### Activity list
A. In the text on staying connected through screens, reproduce the passage from "At this time" up to and including "for a while?", substituting "Instagram" for "Facebook".
B. Answer these questions using the text on staying connected through screens.
(i) Which newspaper ran the article that the text quotes?
(ii) How are teachers encouraging students to work on assignments at a distance?
(iii) What is talking to grandma on Facetime for an hour contrasted with?
══ Document text ══
A time for connection

Community is human nature. Staying connected with our friends, family and communities is important during this time of social distancing. With traveling, playdates and parties off the table, technology facilitates our ability to stay connected. 

A recent article in the Washington Post suggests “we should stop being hard on ourselves for staring at screens and start embracing how they’re helping us survive. In this extraordinary moment, that’s just what the doctor ordered.”

We are not alone: we are all in this together. Staying home and social distancing doesn’t mean we are alone. Our devices are portals to work, school and social connection. Take this as a reminder we are part of a larger community!

Distance education and screen time

At Boulder Valley Waldorf School we value community and social connectedness. Many of our students thrive in a community-based learning environment. Distance education is not so different in this regard. Our teachers are therefore encouraging students to work in pairs on assignments at a distance. Others are creating a social snack time with virtual meetings. Parent Evenings are happening online – as are Parent Happy Hours!

Read more about how learning (and teaching) is a relationship-based activity: Teaching is a Relationship-Based Profession

Not all screen time is created equally

Talking to grandma on Facetime for an hour is not the same as watching a movie. Conferencing with classmates on Zoom throughout the day is not the same as playing six hours of video games. 

At this time we have the opportunity to distinguish what types of screen time is positive or negative. That is different for everyone. Take note of how you and your family feel after a particular activity.

Does checking Facebook make you feel more connected, or does it create anxiety? Does a video chat with a loved one over coffee make you feel better connected? Does playing a game help you disconnect from stress for a while?
═══
══ Data under study ══
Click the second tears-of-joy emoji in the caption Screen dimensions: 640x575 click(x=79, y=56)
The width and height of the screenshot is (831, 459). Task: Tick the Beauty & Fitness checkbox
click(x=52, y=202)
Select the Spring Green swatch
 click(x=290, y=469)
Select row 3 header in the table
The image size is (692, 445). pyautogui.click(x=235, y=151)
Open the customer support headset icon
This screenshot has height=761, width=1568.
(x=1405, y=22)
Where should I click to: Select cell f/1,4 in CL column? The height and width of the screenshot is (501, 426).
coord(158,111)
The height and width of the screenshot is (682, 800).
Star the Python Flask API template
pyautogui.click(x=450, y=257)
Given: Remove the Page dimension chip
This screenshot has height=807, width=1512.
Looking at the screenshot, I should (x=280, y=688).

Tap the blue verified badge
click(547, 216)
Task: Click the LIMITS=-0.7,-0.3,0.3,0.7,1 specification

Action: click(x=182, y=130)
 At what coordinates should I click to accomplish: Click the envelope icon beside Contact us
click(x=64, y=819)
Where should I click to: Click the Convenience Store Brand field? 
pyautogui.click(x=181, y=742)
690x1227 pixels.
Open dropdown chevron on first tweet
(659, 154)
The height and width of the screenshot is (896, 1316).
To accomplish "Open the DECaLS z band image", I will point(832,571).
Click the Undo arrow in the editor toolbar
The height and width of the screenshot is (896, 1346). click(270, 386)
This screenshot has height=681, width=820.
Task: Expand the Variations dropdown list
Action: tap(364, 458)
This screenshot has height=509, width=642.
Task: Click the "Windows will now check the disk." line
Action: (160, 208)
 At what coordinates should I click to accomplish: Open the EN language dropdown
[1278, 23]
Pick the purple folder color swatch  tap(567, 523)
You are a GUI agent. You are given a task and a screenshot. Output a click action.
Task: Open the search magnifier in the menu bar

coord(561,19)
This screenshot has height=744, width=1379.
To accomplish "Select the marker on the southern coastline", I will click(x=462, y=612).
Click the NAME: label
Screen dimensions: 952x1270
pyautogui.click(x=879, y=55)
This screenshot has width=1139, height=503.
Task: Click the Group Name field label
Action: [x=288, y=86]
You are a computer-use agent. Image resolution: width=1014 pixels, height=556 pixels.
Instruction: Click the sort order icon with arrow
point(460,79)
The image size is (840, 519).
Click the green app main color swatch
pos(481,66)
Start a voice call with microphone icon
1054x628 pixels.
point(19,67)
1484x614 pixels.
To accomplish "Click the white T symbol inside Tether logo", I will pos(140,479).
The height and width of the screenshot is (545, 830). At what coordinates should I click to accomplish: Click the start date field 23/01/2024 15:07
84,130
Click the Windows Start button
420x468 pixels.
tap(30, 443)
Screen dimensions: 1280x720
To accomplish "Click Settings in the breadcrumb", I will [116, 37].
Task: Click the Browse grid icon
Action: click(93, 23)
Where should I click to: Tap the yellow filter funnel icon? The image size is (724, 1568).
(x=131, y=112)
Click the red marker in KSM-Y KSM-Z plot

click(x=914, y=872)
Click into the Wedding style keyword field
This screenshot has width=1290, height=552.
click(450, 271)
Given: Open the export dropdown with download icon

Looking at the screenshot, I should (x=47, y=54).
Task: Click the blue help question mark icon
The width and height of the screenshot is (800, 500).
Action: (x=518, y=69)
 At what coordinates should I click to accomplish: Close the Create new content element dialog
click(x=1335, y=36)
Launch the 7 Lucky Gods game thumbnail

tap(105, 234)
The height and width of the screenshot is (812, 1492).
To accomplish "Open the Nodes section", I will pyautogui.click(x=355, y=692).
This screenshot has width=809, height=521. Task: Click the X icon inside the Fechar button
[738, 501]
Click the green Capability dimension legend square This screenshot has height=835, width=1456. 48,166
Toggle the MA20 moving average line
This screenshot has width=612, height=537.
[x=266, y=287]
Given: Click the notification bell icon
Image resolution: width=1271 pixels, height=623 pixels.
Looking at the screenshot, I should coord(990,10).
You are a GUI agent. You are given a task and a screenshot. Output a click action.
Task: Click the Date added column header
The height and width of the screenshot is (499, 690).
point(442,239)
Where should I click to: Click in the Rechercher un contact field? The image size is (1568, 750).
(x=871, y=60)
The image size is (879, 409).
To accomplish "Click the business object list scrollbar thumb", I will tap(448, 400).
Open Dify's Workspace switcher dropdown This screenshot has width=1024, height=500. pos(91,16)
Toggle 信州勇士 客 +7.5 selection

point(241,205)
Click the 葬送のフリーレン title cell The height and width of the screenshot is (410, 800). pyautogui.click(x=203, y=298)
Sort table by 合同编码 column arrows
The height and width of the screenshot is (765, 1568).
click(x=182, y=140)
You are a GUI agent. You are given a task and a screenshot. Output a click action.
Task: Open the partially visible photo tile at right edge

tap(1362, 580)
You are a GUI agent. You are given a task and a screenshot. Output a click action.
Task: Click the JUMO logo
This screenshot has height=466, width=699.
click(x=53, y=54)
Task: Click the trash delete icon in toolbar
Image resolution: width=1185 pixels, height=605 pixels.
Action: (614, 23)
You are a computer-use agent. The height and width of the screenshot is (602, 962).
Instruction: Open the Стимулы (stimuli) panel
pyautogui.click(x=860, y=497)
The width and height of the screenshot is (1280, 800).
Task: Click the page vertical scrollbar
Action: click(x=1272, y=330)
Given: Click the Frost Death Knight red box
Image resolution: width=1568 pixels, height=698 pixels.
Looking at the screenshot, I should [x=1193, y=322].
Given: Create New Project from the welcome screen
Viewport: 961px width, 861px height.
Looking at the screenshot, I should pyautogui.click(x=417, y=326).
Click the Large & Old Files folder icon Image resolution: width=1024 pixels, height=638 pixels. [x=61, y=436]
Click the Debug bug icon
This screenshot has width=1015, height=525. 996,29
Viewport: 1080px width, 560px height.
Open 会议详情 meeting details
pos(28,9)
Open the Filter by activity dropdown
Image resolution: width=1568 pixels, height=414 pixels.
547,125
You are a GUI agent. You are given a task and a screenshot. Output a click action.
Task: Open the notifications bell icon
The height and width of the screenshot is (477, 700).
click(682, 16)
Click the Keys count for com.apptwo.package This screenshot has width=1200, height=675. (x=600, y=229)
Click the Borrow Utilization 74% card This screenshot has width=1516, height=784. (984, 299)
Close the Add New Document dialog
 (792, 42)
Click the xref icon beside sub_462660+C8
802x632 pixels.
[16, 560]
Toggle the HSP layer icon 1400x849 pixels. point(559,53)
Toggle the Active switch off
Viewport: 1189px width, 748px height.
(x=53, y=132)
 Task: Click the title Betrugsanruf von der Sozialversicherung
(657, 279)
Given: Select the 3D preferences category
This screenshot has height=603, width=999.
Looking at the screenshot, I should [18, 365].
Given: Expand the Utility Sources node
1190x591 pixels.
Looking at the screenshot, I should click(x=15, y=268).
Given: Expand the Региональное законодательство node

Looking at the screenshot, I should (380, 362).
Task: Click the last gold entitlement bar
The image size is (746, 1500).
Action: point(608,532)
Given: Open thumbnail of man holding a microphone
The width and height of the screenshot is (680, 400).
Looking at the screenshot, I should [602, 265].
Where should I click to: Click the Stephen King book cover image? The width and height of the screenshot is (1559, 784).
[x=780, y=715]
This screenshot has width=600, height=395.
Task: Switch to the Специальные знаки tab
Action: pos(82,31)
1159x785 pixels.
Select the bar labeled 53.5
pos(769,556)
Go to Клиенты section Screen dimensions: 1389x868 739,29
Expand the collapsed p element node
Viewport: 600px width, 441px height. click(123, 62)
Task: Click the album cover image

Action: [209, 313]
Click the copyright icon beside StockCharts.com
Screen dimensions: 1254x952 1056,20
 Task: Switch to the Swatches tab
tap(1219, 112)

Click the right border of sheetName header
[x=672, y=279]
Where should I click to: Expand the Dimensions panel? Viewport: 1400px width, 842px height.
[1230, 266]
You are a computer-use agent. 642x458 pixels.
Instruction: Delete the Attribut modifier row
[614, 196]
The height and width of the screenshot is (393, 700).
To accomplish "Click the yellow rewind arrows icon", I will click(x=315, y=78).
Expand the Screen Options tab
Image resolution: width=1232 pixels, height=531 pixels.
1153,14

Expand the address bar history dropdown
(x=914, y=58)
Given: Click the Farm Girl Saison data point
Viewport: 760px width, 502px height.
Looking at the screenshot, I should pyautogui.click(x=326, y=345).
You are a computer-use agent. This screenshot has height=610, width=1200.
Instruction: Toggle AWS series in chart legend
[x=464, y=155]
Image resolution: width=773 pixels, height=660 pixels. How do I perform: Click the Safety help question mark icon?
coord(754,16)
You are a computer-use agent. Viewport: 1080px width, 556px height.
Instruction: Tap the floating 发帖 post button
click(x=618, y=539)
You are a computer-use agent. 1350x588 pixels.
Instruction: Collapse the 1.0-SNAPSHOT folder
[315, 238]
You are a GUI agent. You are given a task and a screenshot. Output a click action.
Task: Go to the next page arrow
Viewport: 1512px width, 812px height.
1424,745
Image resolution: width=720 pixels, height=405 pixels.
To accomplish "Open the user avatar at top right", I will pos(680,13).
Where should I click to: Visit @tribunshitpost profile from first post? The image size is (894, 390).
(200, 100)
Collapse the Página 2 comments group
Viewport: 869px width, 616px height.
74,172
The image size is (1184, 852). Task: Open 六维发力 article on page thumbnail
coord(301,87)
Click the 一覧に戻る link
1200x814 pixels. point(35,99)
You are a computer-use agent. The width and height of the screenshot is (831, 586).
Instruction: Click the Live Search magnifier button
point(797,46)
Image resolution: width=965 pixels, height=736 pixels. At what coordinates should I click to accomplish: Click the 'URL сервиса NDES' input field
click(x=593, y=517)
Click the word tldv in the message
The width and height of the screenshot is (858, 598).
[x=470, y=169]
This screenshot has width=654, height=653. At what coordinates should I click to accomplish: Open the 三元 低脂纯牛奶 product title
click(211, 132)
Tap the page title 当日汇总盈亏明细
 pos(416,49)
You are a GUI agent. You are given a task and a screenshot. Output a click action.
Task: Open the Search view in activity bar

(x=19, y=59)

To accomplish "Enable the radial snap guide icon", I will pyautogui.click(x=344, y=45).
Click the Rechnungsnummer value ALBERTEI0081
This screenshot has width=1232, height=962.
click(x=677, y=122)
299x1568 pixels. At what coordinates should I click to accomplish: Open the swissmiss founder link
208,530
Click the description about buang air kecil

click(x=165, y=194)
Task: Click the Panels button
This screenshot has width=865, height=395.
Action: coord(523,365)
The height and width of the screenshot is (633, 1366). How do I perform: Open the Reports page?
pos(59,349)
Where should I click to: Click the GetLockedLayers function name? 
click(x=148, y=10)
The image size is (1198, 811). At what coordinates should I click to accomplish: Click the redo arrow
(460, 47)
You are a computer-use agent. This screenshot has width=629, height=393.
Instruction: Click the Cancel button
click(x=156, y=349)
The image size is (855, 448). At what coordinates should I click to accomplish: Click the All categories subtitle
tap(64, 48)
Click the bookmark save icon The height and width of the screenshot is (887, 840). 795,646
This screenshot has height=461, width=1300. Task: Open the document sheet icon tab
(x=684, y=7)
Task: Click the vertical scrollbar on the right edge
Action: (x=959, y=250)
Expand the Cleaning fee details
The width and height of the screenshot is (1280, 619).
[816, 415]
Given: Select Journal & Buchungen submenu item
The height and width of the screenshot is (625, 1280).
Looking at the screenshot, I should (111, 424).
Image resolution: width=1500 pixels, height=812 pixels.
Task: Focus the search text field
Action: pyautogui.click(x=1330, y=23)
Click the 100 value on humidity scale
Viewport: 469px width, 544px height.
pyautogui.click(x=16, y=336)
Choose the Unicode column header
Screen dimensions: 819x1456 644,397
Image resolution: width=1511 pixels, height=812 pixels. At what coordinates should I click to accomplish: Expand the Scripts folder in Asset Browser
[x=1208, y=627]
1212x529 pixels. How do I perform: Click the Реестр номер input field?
═══
### Task answers
A.
At this time we have the opportunity to distinguish what types of screen time is positive or negative. That is different for everyone. Take note of how you and your family feel after a particular activity.

Does checking Instagram make you feel more connected, or does it create anxiety? Does a video chat with a loved one over coffee make you feel better connected? Does playing a game help you disconnect from stress for a while?

B.
(i) The Washington Post.
(ii) In pairs.
(iii) Watching a movie.